Rewrite the records below with "Instruction" changed to "Command" wherever it occurs, keeping everything else the same.

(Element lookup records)
"""

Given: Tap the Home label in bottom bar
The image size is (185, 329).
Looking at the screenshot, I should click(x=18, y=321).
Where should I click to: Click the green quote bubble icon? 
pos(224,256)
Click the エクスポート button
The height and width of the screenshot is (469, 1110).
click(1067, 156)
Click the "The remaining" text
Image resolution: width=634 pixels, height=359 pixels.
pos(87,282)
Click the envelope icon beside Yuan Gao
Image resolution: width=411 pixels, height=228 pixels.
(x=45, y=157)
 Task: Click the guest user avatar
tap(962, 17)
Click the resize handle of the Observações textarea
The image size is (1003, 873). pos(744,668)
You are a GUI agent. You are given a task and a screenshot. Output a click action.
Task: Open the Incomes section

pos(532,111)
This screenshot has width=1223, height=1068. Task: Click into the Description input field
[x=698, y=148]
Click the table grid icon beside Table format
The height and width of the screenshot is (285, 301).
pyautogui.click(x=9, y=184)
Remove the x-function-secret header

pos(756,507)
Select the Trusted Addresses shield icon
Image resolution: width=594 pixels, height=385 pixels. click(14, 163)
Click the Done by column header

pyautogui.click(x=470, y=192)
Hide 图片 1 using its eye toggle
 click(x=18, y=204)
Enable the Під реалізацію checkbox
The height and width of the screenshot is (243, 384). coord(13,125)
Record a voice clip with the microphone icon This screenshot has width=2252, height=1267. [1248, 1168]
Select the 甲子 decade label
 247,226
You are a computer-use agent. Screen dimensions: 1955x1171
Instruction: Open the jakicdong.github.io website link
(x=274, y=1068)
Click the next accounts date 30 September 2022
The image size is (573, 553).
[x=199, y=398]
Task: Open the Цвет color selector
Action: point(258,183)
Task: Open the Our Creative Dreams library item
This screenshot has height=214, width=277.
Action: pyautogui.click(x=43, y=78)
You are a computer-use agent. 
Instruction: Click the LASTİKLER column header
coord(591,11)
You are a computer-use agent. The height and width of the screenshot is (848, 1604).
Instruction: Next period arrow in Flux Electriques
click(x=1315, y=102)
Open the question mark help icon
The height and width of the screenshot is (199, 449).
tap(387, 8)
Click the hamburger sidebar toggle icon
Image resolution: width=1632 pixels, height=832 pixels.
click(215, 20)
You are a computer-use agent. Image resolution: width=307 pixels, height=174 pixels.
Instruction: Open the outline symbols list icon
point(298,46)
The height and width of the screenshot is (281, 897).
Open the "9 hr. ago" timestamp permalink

"""

# Result below
Given: Tap the Home label in bottom bar
The image size is (185, 329).
Looking at the screenshot, I should click(x=18, y=321).
Where should I click to: Click the green quote bubble icon? 
pos(224,256)
Click the エクスポート button
The height and width of the screenshot is (469, 1110).
click(1067, 156)
Click the "The remaining" text
Image resolution: width=634 pixels, height=359 pixels.
pos(87,282)
Click the envelope icon beside Yuan Gao
Image resolution: width=411 pixels, height=228 pixels.
(x=45, y=157)
 Task: Click the guest user avatar
tap(962, 17)
Click the resize handle of the Observações textarea
The image size is (1003, 873). pos(744,668)
You are a GUI agent. You are given a task and a screenshot. Output a click action.
Task: Open the Incomes section

pos(532,111)
This screenshot has width=1223, height=1068. Task: Click into the Description input field
[x=698, y=148]
Click the table grid icon beside Table format
The height and width of the screenshot is (285, 301).
pyautogui.click(x=9, y=184)
Remove the x-function-secret header

pos(756,507)
Select the Trusted Addresses shield icon
Image resolution: width=594 pixels, height=385 pixels. click(14, 163)
Click the Done by column header

pyautogui.click(x=470, y=192)
Hide 图片 1 using its eye toggle
 click(x=18, y=204)
Enable the Під реалізацію checkbox
The height and width of the screenshot is (243, 384). coord(13,125)
Record a voice clip with the microphone icon This screenshot has width=2252, height=1267. [1248, 1168]
Select the 甲子 decade label
 247,226
You are a computer-use agent. Screen dimensions: 1955x1171
Command: Open the jakicdong.github.io website link
(x=274, y=1068)
Click the next accounts date 30 September 2022
The image size is (573, 553).
[x=199, y=398]
Task: Open the Цвет color selector
Action: point(258,183)
Task: Open the Our Creative Dreams library item
This screenshot has height=214, width=277.
Action: pyautogui.click(x=43, y=78)
You are a computer-use agent. 
Command: Click the LASTİKLER column header
coord(591,11)
You are a computer-use agent. The height and width of the screenshot is (848, 1604).
Command: Next period arrow in Flux Electriques
click(x=1315, y=102)
Open the question mark help icon
The height and width of the screenshot is (199, 449).
tap(387, 8)
Click the hamburger sidebar toggle icon
Image resolution: width=1632 pixels, height=832 pixels.
click(215, 20)
You are a computer-use agent. Image resolution: width=307 pixels, height=174 pixels.
Command: Open the outline symbols list icon
point(298,46)
The height and width of the screenshot is (281, 897).
Open the "9 hr. ago" timestamp permalink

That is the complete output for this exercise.